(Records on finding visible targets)
----

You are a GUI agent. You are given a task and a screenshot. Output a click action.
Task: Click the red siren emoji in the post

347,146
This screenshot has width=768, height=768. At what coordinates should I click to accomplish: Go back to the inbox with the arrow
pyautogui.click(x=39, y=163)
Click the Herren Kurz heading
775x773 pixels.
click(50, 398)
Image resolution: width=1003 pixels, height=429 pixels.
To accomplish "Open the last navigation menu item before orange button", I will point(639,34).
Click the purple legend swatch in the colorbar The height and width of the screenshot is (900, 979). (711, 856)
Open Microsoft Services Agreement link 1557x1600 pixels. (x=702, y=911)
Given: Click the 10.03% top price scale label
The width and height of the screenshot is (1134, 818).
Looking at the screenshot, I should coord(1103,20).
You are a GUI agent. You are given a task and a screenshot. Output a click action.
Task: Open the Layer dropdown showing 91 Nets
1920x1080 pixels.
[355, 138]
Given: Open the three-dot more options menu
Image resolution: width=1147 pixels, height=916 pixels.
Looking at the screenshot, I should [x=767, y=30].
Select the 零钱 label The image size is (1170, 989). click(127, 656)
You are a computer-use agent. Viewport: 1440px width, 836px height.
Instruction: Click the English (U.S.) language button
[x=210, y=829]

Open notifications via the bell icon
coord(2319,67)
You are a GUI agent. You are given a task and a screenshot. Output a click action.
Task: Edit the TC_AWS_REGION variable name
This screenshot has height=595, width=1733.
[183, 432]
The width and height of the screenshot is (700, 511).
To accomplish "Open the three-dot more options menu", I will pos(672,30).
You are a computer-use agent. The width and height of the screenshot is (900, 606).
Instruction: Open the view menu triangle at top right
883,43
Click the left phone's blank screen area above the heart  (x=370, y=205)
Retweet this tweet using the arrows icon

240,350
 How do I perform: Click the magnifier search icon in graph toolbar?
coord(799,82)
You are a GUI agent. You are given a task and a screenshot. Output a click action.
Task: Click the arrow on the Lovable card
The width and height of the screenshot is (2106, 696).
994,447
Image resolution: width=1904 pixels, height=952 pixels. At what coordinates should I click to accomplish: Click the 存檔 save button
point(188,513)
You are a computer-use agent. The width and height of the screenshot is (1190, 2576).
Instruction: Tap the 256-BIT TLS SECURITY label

----

Copy out every line of the records above word for word, with nothing changed.

▶ [Result for this task]:
You are a GUI agent. You are given a task and a screenshot. Output a click action.
Task: Click the red siren emoji in the post

347,146
This screenshot has width=768, height=768. At what coordinates should I click to accomplish: Go back to the inbox with the arrow
pyautogui.click(x=39, y=163)
Click the Herren Kurz heading
775x773 pixels.
click(50, 398)
Image resolution: width=1003 pixels, height=429 pixels.
To accomplish "Open the last navigation menu item before orange button", I will point(639,34).
Click the purple legend swatch in the colorbar The height and width of the screenshot is (900, 979). (711, 856)
Open Microsoft Services Agreement link 1557x1600 pixels. (x=702, y=911)
Given: Click the 10.03% top price scale label
The width and height of the screenshot is (1134, 818).
Looking at the screenshot, I should coord(1103,20).
You are a GUI agent. You are given a task and a screenshot. Output a click action.
Task: Open the Layer dropdown showing 91 Nets
1920x1080 pixels.
[355, 138]
Given: Open the three-dot more options menu
Image resolution: width=1147 pixels, height=916 pixels.
Looking at the screenshot, I should [x=767, y=30].
Select the 零钱 label The image size is (1170, 989). click(127, 656)
You are a computer-use agent. Viewport: 1440px width, 836px height.
Instruction: Click the English (U.S.) language button
[x=210, y=829]

Open notifications via the bell icon
coord(2319,67)
You are a GUI agent. You are given a task and a screenshot. Output a click action.
Task: Edit the TC_AWS_REGION variable name
This screenshot has height=595, width=1733.
[183, 432]
The width and height of the screenshot is (700, 511).
To accomplish "Open the three-dot more options menu", I will pos(672,30).
You are a computer-use agent. The width and height of the screenshot is (900, 606).
Instruction: Open the view menu triangle at top right
883,43
Click the left phone's blank screen area above the heart  (x=370, y=205)
Retweet this tweet using the arrows icon

240,350
 How do I perform: Click the magnifier search icon in graph toolbar?
coord(799,82)
You are a GUI agent. You are given a task and a screenshot. Output a click action.
Task: Click the arrow on the Lovable card
The width and height of the screenshot is (2106, 696).
994,447
Image resolution: width=1904 pixels, height=952 pixels. At what coordinates should I click to accomplish: Click the 存檔 save button
point(188,513)
You are a computer-use agent. The width and height of the screenshot is (1190, 2576).
Instruction: Tap the 256-BIT TLS SECURITY label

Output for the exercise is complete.